We say these statements without thinking about their after effects. As kids, when someone said these words to us, we’d burst into tears, run around and do anything to ensure the person who said it would break the silence. This practice of (so-called) taming kids turns into the worst nightmares when done to adults. After all, we had a very precious piece of advice which our dear moms always say, “If you can’t say something nice, then say nothing at all.”
Reprimand me, shout at me, vent out what has to be spoken but never give me the cold shoulder treatment. However, as grownups, we are rebellious and have our own thought processes. Our egos are bigger, and the ‘Me’ always comes before the ‘We’.
After reaching a certain age, we develop logical thinking and feel that we need to start to make a few practices better and eradicate redundant age old norms. Youth is tempestuous. The impulsive decisions which we make then cannot be justified as we haven’t experienced the importance of the practices which define a family.
This is where parents should step in. They should stand with their children, hold their hands and calmly explain to them the ‘WHYS’. Instead, they use the dreadful weapon of Silence. They stop talking to the faltering child and think it’s the best way out. Truth be said, silence causes emotional agony that equals physical pain.
A year ago, I had an argument with my Dad on a trivial issue. I didn’t realise this argument would turn into torment for me so much as to make every breath burdensome. I knew what I was saying was right but the way I said it was certainly not. My tone and choice of words of sharing my thoughts turned against me which led to emotional exhaustion. I was fine for the first two days when we didn’t speak.
Each had a valid reason not to do so. I thought he must be angry and let him have his own time. He was in front of me with a blank look and the anger in his eyes stopped me from apologising. I thought to myself, “Why should I say sorry when I am not wrong?”
After a week, the silent treatment started troubling me. I was unable to focus on my work. It seemed as though everyone and everything was conspiring against me. A month later, I turned into a person I never was. I became short tempered, over reacting on the slightest cue of disagreement. Dad’s silence was now taking away all who were precious to me.

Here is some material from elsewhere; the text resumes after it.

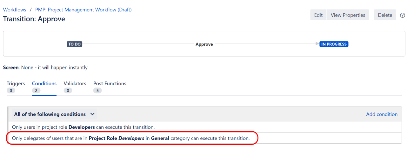Click the Triggers count badge
The image size is (407, 149).
(x=11, y=91)
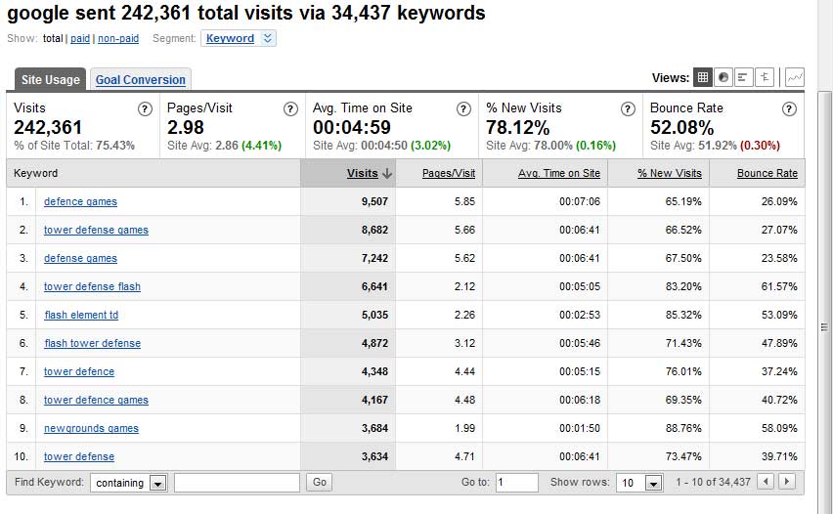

My children, whom I have always met with a smile and hug, were seeing my worst side. I was constantly scolding them. My husband wasn’t spared either. He was facing the brunt of my frustration. I was an ideal person to work with and my team and colleagues started staying distant. I knew I wasn’t the happy go lucky person anymore and everyone around me was paying the price of this cold war.
Now, I found it difficult even to smile. I was approaching every one close to Dad and asking them to talk to him. Though I knew it’s only me and him who could resolve the issue, we both were walking in opposite directions and the hope of a ceasefire started fading out.
As months passed, I desperately wished for a reconciliation with Dad but the quiet kept us locked at horns. We soon reached a stage where being in each other’s presence would irritate us. We started avoiding being in the same room. If we crossed each other, our pulsating anger was visible on our faces. People around us started noticing it too. I was extremely angry at him but I can assure you all, we both never hated each other.
Prolonged silence also increases misunderstandings when you fall out with someone so close. This silent treatment became the slayer of the most beautiful of a father and daughter relationship. You bring back the past mistakes and forget all the sacrifices this person made for you. Silence of a loved one acts like a whiplash and when ignored by an important individual, it feels as though that love has turned into hatred.
Communicating is equivalent to therapy and when this path is closed a mental block is created from a human being you turn into an undesired object. Fight, argue, do whatever you can but never ever go to the extremities of the wicked silent treatment. Silence makes people distant and reconnecting later is grueling. We should rather invest time in reconciling with the person than in putting them in isolation.
Words may sting, but silence is what breaks the heart!